Excerpted data:
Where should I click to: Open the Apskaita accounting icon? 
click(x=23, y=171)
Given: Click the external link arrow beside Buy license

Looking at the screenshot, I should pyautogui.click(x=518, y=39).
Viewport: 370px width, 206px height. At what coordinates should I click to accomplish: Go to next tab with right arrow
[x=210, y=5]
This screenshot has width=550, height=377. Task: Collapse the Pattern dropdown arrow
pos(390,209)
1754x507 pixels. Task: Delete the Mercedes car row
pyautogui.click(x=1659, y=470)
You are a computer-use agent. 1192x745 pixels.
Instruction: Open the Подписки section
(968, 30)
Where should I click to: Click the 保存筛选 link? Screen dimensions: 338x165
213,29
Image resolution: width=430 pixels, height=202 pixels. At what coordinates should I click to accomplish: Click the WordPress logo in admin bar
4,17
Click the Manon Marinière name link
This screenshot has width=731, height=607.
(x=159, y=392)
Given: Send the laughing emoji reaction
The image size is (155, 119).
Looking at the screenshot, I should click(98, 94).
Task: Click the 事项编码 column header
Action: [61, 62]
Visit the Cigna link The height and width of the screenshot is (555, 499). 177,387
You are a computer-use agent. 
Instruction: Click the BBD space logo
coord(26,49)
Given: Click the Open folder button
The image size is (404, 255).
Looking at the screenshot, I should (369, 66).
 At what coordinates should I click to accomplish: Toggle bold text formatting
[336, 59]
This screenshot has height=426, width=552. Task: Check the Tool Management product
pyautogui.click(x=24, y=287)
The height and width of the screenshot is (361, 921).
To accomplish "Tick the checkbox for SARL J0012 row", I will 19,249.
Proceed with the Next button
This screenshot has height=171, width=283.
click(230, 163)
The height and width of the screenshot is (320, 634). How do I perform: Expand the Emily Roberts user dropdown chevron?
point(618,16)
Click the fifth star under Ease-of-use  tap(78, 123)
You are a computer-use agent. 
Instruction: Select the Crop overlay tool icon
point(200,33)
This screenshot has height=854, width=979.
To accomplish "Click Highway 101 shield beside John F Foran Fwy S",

Problem details: Your task is to collect every line above that contains the word "button".

Solution:
Given: Click the Open folder button
Proceed with the Next button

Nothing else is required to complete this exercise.